Set task
Display each line of the entries that contains the string "Viewport".

Data provided
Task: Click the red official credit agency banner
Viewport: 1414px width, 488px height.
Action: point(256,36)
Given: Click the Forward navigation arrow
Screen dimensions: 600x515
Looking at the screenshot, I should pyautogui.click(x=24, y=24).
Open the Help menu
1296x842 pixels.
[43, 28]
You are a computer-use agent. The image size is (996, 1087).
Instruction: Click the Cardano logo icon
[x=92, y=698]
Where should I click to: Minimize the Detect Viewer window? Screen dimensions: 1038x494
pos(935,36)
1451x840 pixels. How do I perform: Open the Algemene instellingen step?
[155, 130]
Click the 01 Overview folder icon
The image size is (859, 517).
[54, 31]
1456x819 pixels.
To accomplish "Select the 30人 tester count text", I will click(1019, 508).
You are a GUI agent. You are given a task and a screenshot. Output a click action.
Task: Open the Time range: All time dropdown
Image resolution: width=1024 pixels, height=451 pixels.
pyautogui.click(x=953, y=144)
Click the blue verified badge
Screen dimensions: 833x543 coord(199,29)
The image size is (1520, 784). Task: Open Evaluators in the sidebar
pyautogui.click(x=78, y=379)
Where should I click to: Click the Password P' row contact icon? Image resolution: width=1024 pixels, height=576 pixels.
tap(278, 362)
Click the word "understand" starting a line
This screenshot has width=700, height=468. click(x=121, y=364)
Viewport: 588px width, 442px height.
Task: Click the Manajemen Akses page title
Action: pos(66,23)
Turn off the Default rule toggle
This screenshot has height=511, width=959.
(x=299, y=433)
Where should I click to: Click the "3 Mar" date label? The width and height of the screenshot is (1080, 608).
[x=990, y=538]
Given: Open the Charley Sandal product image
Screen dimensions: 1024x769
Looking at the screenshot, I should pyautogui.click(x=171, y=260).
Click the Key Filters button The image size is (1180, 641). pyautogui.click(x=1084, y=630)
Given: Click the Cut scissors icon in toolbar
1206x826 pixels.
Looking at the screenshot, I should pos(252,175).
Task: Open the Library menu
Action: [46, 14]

The reply
Viewport: 1414px width, 488px height.
Viewport: 588px width, 442px height.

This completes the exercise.